About this time last year, Argentina was celebrating its return to fiscal responsibility and the international debt markets with a 100-year bond offering. And why not? It had been a whole three years since the country’s most recent default, its sixth in, well, 100 years. Investors could not get enough of the stuff. After all, Argentina’s new president was a businessman like them and saying all the right things, and they only needed the country to pay its bills for 12 years to make money on the century bonds. What could go wrong?
Well, in a word, Argentina. Argentina could go wrong.

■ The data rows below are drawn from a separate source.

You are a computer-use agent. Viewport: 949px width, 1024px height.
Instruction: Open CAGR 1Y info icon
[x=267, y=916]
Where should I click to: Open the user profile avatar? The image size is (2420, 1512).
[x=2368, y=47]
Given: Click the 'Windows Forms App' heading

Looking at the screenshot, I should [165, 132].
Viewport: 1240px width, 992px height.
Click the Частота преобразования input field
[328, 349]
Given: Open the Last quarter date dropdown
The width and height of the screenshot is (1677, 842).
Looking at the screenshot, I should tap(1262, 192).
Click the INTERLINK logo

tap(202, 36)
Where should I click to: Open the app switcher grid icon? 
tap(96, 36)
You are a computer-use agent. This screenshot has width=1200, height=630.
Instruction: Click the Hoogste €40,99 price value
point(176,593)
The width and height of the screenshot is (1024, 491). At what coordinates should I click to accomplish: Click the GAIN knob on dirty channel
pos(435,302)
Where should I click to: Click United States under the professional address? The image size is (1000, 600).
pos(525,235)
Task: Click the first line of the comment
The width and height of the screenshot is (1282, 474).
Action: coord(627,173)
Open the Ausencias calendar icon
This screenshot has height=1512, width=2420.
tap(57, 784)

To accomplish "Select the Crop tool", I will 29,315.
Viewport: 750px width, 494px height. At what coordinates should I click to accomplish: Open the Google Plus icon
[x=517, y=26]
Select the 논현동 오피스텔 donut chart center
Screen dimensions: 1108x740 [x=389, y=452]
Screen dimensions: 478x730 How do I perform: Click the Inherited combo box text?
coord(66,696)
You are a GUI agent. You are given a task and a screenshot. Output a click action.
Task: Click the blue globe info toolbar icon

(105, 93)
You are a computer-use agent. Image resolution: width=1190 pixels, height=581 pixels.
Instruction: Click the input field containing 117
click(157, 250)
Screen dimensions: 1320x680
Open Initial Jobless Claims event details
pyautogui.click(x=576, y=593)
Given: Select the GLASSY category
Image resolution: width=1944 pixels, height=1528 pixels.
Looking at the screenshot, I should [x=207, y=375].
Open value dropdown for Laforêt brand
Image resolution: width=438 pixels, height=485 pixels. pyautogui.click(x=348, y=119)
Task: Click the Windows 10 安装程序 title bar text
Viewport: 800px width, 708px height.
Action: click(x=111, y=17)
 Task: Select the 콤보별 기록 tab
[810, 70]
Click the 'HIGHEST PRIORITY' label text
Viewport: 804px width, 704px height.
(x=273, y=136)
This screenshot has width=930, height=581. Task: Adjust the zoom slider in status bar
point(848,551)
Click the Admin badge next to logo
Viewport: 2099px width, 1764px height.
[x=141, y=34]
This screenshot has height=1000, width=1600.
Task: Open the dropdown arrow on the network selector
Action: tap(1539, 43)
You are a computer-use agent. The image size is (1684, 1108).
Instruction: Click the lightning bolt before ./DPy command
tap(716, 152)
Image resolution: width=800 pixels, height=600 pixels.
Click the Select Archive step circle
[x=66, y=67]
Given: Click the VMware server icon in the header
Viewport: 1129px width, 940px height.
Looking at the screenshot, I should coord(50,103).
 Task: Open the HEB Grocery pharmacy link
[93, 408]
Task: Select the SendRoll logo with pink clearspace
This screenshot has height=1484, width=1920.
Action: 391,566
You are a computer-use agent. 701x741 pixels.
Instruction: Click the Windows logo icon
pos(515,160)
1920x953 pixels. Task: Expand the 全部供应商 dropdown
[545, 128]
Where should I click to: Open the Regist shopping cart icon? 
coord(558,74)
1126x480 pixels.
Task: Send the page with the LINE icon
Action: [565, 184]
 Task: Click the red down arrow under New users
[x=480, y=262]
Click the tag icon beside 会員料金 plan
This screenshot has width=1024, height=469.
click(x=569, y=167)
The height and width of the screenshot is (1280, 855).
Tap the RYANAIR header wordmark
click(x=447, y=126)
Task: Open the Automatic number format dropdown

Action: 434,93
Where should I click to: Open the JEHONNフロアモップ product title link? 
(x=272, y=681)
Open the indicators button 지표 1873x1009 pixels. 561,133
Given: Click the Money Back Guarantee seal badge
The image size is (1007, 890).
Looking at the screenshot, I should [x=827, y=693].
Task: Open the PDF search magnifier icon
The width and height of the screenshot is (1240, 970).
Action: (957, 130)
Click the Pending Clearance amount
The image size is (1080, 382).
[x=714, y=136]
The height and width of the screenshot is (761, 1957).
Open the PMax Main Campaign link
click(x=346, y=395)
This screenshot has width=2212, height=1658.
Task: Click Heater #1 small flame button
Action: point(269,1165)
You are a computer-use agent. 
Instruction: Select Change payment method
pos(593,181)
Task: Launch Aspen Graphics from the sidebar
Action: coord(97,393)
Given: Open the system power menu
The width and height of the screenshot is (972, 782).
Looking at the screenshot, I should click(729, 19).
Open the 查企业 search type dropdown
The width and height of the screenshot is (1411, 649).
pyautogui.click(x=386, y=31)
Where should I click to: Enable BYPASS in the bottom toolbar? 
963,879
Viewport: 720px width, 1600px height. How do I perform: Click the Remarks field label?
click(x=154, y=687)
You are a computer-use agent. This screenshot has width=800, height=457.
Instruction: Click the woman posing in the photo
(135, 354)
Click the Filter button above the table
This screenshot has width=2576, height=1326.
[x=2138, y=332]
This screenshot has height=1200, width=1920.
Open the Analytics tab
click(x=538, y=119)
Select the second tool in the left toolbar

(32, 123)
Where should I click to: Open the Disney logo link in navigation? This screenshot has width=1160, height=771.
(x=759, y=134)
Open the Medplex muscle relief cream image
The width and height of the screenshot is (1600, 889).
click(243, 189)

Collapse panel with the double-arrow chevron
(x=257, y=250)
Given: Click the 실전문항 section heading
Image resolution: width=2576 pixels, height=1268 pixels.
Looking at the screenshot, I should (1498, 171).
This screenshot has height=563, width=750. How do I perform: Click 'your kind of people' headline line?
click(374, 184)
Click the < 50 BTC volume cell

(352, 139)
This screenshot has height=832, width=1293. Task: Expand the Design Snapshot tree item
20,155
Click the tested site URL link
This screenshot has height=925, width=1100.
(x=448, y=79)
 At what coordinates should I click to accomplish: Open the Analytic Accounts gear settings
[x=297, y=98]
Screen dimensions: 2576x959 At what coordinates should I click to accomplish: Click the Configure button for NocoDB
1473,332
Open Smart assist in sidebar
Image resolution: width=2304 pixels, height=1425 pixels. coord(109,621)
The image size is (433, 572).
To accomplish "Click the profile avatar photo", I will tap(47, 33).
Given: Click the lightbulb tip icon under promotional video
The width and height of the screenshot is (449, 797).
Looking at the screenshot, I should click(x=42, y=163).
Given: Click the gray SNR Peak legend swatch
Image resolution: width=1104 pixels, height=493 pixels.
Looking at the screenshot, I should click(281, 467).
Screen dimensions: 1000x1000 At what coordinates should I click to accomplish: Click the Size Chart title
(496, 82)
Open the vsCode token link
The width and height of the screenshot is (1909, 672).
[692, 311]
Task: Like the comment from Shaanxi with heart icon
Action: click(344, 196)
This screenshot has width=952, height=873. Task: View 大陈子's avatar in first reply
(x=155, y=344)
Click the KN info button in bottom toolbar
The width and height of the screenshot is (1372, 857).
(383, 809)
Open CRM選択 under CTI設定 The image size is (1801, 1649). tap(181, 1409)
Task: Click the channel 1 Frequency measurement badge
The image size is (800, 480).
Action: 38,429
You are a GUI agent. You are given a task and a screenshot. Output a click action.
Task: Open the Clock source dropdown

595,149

Argentina was on course to run a large fiscal deficit this year, and Argentina owes a large amount of its debt in U.S. dollars, which are becoming very expensive. Negotiations for an Argentine rescue from the International Monetary Fund are picking up, with the IMF’s board expected on Friday to formally deputize the IMF’s staff to negotiate the details of the rescue…. “The reality is this bailout, as things are dragging on, is getting more expensive,” Mr. Brooks said….
In exchange for the lending, the expectation is that the country will take meaningful steps to get out of the situation. With so much of Argentina’s challenge driven by large and persistent deficits, a big focus of the negotiations is likely to be a set of targets, agreed upon by the IMF and Argentina’s President Mauricio Macri, to reduce those deficits to specific levels.